Cheater bars add energy at a constant level. You're applying a torque equal to the length of the bar multiplied by the force you're pulling with. That doesn't change unless the bolt moves ... IF you remain within the resilient region of the object. If you apply too much force and drift into the plastic region, you will break the bolt. You will not be able to relax your pull quickly enough to avoid twisting it off. As the material deforms, the amount of energy required to keep it deforming drops until it fails and you've twisted it right off. If you worked in any of the trades that involve machines, you have done this numerous times.

If you're smart, you got tired of it.

Slugging (impact guns are slugging devices) SAVES material because force is applied is packets. When you whack the tire iron, you're maxing out the force. And then, there's a period of relaxation. This allows the material to "return to zero" all the internal energy is released and you start from square zero again. Engineers call this type of action "impulse" and it's much less likely to cause damage than a constant force approach.

Impact guns aren't magic, they strike quicker than you can by hand. And you can break studs with slugging or an impact gun. It's harder, though.

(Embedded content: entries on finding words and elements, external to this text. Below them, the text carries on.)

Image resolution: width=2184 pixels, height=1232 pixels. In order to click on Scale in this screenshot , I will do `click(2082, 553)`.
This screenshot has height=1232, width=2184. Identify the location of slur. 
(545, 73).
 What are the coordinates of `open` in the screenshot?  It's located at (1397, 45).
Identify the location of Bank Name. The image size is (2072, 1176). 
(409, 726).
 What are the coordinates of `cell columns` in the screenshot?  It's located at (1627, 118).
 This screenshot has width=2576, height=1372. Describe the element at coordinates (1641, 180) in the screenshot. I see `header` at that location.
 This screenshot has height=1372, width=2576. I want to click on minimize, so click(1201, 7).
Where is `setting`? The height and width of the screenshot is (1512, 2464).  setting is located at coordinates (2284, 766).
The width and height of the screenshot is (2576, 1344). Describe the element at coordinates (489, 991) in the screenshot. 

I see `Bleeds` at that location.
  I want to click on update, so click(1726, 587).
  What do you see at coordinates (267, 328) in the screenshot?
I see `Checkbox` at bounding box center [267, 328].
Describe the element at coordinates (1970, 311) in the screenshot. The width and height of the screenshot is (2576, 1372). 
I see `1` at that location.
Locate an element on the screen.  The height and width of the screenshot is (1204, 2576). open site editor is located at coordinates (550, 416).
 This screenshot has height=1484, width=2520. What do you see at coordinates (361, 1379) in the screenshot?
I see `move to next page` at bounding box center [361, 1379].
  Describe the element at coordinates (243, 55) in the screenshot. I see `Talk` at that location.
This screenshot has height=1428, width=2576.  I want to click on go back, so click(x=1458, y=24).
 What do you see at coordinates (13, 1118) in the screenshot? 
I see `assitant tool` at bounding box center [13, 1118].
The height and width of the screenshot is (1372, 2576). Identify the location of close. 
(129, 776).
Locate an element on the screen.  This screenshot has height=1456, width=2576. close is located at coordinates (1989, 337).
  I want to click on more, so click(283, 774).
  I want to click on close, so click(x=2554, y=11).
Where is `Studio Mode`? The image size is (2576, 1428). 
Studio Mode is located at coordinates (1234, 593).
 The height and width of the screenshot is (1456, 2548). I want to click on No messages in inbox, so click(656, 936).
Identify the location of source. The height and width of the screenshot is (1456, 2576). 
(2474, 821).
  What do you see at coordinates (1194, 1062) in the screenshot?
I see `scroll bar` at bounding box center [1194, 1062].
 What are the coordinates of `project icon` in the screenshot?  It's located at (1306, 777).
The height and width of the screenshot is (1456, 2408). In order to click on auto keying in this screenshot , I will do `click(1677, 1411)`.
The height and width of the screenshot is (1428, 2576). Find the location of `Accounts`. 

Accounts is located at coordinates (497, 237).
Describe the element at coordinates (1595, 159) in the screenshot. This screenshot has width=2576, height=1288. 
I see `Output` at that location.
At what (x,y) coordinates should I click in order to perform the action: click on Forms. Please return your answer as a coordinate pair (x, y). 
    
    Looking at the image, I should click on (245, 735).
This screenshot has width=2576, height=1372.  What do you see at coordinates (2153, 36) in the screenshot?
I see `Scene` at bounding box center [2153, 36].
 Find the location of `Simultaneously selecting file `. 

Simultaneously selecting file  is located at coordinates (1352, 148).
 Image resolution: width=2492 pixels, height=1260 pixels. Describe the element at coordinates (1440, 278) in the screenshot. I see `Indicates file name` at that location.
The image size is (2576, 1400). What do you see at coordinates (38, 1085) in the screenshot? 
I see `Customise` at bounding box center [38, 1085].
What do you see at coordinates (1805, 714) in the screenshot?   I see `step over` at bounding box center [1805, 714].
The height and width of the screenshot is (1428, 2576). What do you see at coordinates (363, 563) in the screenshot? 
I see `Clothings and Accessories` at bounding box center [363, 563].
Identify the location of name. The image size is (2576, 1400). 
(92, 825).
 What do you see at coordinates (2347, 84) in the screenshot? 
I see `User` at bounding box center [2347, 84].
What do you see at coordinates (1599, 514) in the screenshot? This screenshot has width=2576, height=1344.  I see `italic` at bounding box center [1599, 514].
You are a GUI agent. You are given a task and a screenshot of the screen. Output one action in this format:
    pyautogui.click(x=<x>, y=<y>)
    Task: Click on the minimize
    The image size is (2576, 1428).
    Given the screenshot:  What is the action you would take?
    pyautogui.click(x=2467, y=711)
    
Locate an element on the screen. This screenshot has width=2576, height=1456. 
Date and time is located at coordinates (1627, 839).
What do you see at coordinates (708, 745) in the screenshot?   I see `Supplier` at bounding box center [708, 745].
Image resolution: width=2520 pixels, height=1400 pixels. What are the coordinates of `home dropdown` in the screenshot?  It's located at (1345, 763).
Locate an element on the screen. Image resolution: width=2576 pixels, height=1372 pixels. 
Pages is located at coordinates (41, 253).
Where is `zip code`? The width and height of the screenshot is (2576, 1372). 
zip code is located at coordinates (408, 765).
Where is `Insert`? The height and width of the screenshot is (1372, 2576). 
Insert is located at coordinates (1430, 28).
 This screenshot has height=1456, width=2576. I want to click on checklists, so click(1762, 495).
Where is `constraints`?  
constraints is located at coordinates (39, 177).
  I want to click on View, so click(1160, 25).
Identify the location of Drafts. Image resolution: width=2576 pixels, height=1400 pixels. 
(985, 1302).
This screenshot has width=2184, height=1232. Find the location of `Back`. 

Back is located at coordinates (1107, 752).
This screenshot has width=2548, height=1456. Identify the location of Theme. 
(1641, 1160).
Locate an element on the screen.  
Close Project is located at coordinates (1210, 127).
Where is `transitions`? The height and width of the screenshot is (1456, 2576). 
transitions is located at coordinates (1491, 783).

I could go further but this post is already too long. If you're interested, google it. The deeper you go, the more you'll understand why slugging beats wrenching.

EDIT:
Additionally, when you slug, you adding vibrations, which always helps free the part. Any kind of dynamic loading stresses material boundaries like the gunk that's clogging your threads or the rust film between the bolt head and the part. This is why, even if you MUST use plain torque (cheater bar) it's always a smart idea to take a few whacks at a frozen nut/bolt/stud with a ball peen before you start torqueing on it.